§ **AIM OF THE TASK**: An exact copy of the listing is what is needed here; write it out in full.

*** MATERIAL PROVIDED Section Begins ***

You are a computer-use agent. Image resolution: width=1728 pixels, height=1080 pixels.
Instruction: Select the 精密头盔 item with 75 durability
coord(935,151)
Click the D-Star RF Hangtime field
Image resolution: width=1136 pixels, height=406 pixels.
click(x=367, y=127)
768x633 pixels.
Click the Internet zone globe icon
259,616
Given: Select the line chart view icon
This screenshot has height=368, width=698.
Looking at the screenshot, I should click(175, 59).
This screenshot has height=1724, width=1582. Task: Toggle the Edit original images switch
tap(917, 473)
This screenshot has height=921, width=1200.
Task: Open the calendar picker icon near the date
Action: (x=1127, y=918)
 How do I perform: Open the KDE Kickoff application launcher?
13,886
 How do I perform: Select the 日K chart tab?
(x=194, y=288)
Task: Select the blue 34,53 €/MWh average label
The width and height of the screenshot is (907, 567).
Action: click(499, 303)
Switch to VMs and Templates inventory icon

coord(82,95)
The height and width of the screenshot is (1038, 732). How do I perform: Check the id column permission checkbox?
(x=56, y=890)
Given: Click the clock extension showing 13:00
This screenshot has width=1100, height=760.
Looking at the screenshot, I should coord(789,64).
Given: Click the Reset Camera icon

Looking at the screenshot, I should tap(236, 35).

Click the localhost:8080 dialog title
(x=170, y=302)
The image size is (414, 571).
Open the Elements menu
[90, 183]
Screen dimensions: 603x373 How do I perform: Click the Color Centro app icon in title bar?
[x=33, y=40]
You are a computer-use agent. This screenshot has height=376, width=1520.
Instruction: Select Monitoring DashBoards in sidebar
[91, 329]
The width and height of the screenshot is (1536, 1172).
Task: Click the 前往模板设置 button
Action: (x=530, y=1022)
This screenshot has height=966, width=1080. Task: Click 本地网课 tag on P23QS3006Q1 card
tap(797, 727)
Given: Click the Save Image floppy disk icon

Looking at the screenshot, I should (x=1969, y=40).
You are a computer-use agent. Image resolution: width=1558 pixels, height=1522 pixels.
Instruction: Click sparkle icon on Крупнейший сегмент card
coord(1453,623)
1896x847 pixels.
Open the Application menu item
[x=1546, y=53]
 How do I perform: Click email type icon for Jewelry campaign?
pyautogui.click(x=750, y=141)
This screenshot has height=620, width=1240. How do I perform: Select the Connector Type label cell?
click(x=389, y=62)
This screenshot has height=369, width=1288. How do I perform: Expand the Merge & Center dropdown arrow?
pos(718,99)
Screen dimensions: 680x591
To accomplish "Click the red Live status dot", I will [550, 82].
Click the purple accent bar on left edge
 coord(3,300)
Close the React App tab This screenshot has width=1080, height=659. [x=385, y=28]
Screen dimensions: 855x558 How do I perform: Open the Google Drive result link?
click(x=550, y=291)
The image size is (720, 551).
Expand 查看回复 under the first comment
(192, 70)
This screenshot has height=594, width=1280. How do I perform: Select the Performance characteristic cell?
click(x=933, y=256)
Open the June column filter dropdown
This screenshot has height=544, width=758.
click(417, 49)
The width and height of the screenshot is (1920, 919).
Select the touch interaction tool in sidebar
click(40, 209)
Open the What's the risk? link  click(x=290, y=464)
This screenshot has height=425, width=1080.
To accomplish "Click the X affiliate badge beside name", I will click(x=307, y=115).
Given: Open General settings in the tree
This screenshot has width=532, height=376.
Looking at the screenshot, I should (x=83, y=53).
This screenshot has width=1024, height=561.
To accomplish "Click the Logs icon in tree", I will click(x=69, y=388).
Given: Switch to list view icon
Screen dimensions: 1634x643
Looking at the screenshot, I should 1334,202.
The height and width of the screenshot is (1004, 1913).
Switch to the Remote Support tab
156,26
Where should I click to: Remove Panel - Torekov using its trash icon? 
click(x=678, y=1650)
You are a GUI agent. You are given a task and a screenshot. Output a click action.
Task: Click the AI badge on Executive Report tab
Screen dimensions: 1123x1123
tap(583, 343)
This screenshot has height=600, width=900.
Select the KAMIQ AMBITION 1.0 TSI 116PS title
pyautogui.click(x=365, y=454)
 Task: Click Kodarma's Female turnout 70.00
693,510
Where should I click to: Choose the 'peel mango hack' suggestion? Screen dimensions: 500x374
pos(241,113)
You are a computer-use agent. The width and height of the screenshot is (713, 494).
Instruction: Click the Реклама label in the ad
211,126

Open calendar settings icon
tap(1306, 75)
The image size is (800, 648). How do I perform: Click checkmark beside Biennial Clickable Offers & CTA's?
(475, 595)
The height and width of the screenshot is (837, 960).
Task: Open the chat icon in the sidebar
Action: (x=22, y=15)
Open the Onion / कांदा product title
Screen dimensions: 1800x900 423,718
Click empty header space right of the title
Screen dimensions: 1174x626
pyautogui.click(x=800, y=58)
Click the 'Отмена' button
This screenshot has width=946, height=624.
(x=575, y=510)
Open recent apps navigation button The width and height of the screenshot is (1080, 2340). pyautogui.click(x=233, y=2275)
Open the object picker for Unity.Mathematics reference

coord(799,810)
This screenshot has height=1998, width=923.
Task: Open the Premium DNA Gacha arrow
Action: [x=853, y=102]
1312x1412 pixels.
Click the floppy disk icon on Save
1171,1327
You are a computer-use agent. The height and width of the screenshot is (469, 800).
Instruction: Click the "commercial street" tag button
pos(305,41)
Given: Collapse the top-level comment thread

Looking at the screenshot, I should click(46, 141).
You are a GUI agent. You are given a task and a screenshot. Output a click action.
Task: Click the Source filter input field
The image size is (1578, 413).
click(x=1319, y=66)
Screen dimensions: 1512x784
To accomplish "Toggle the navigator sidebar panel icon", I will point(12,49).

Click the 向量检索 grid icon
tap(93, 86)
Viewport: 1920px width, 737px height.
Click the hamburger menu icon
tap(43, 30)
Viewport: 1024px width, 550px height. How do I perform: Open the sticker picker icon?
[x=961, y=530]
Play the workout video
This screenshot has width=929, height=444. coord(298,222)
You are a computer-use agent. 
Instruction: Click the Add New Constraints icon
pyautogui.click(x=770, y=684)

*** MATERIAL PROVIDED Section Ends ***

§ **WRITTEN REPLY**:
You are a computer-use agent. Image resolution: width=1728 pixels, height=1080 pixels.
Instruction: Select the 精密头盔 item with 75 durability
coord(935,151)
Click the D-Star RF Hangtime field
Image resolution: width=1136 pixels, height=406 pixels.
click(x=367, y=127)
768x633 pixels.
Click the Internet zone globe icon
259,616
Given: Select the line chart view icon
This screenshot has height=368, width=698.
Looking at the screenshot, I should click(175, 59).
This screenshot has height=1724, width=1582. Task: Toggle the Edit original images switch
tap(917, 473)
This screenshot has height=921, width=1200.
Task: Open the calendar picker icon near the date
Action: (x=1127, y=918)
 How do I perform: Open the KDE Kickoff application launcher?
13,886
 How do I perform: Select the 日K chart tab?
(x=194, y=288)
Task: Select the blue 34,53 €/MWh average label
The width and height of the screenshot is (907, 567).
Action: click(499, 303)
Switch to VMs and Templates inventory icon

coord(82,95)
The height and width of the screenshot is (1038, 732). How do I perform: Check the id column permission checkbox?
(x=56, y=890)
Given: Click the clock extension showing 13:00
This screenshot has width=1100, height=760.
Looking at the screenshot, I should coord(789,64).
Given: Click the Reset Camera icon

Looking at the screenshot, I should tap(236, 35).

Click the localhost:8080 dialog title
(x=170, y=302)
The image size is (414, 571).
Open the Elements menu
[90, 183]
Screen dimensions: 603x373 How do I perform: Click the Color Centro app icon in title bar?
[x=33, y=40]
You are a computer-use agent. This screenshot has height=376, width=1520.
Instruction: Select Monitoring DashBoards in sidebar
[91, 329]
The width and height of the screenshot is (1536, 1172).
Task: Click the 前往模板设置 button
Action: (x=530, y=1022)
This screenshot has height=966, width=1080. Task: Click 本地网课 tag on P23QS3006Q1 card
tap(797, 727)
Given: Click the Save Image floppy disk icon

Looking at the screenshot, I should (x=1969, y=40).
You are a computer-use agent. Image resolution: width=1558 pixels, height=1522 pixels.
Instruction: Click sparkle icon on Крупнейший сегмент card
coord(1453,623)
1896x847 pixels.
Open the Application menu item
[x=1546, y=53]
 How do I perform: Click email type icon for Jewelry campaign?
pyautogui.click(x=750, y=141)
This screenshot has height=620, width=1240. How do I perform: Select the Connector Type label cell?
click(x=389, y=62)
This screenshot has height=369, width=1288. How do I perform: Expand the Merge & Center dropdown arrow?
pos(718,99)
Screen dimensions: 680x591
To accomplish "Click the red Live status dot", I will [550, 82].
Click the purple accent bar on left edge
 coord(3,300)
Close the React App tab This screenshot has width=1080, height=659. [x=385, y=28]
Screen dimensions: 855x558 How do I perform: Open the Google Drive result link?
click(x=550, y=291)
The image size is (720, 551).
Expand 查看回复 under the first comment
(192, 70)
This screenshot has height=594, width=1280. How do I perform: Select the Performance characteristic cell?
click(x=933, y=256)
Open the June column filter dropdown
This screenshot has height=544, width=758.
click(417, 49)
The width and height of the screenshot is (1920, 919).
Select the touch interaction tool in sidebar
click(40, 209)
Open the What's the risk? link  click(x=290, y=464)
This screenshot has height=425, width=1080.
To accomplish "Click the X affiliate badge beside name", I will click(x=307, y=115).
Given: Open General settings in the tree
This screenshot has width=532, height=376.
Looking at the screenshot, I should (x=83, y=53).
This screenshot has width=1024, height=561.
To accomplish "Click the Logs icon in tree", I will click(x=69, y=388).
Given: Switch to list view icon
Screen dimensions: 1634x643
Looking at the screenshot, I should 1334,202.
The height and width of the screenshot is (1004, 1913).
Switch to the Remote Support tab
156,26
Where should I click to: Remove Panel - Torekov using its trash icon? 
click(x=678, y=1650)
You are a GUI agent. You are given a task and a screenshot. Output a click action.
Task: Click the AI badge on Executive Report tab
Screen dimensions: 1123x1123
tap(583, 343)
This screenshot has height=600, width=900.
Select the KAMIQ AMBITION 1.0 TSI 116PS title
pyautogui.click(x=365, y=454)
 Task: Click Kodarma's Female turnout 70.00
693,510
Where should I click to: Choose the 'peel mango hack' suggestion? Screen dimensions: 500x374
pos(241,113)
You are a computer-use agent. The width and height of the screenshot is (713, 494).
Instruction: Click the Реклама label in the ad
211,126

Open calendar settings icon
tap(1306, 75)
The image size is (800, 648). How do I perform: Click checkmark beside Biennial Clickable Offers & CTA's?
(475, 595)
The height and width of the screenshot is (837, 960).
Task: Open the chat icon in the sidebar
Action: (x=22, y=15)
Open the Onion / कांदा product title
Screen dimensions: 1800x900 423,718
Click empty header space right of the title
Screen dimensions: 1174x626
pyautogui.click(x=800, y=58)
Click the 'Отмена' button
This screenshot has width=946, height=624.
(x=575, y=510)
Open recent apps navigation button The width and height of the screenshot is (1080, 2340). pyautogui.click(x=233, y=2275)
Open the object picker for Unity.Mathematics reference

coord(799,810)
This screenshot has height=1998, width=923.
Task: Open the Premium DNA Gacha arrow
Action: [x=853, y=102]
1312x1412 pixels.
Click the floppy disk icon on Save
1171,1327
You are a computer-use agent. The height and width of the screenshot is (469, 800).
Instruction: Click the "commercial street" tag button
pos(305,41)
Given: Collapse the top-level comment thread

Looking at the screenshot, I should click(46, 141).
You are a GUI agent. You are given a task and a screenshot. Output a click action.
Task: Click the Source filter input field
The image size is (1578, 413).
click(x=1319, y=66)
Screen dimensions: 1512x784
To accomplish "Toggle the navigator sidebar panel icon", I will point(12,49).

Click the 向量检索 grid icon
tap(93, 86)
Viewport: 1920px width, 737px height.
Click the hamburger menu icon
tap(43, 30)
Viewport: 1024px width, 550px height. How do I perform: Open the sticker picker icon?
[x=961, y=530]
Play the workout video
This screenshot has width=929, height=444. coord(298,222)
You are a computer-use agent. 
Instruction: Click the Add New Constraints icon
pyautogui.click(x=770, y=684)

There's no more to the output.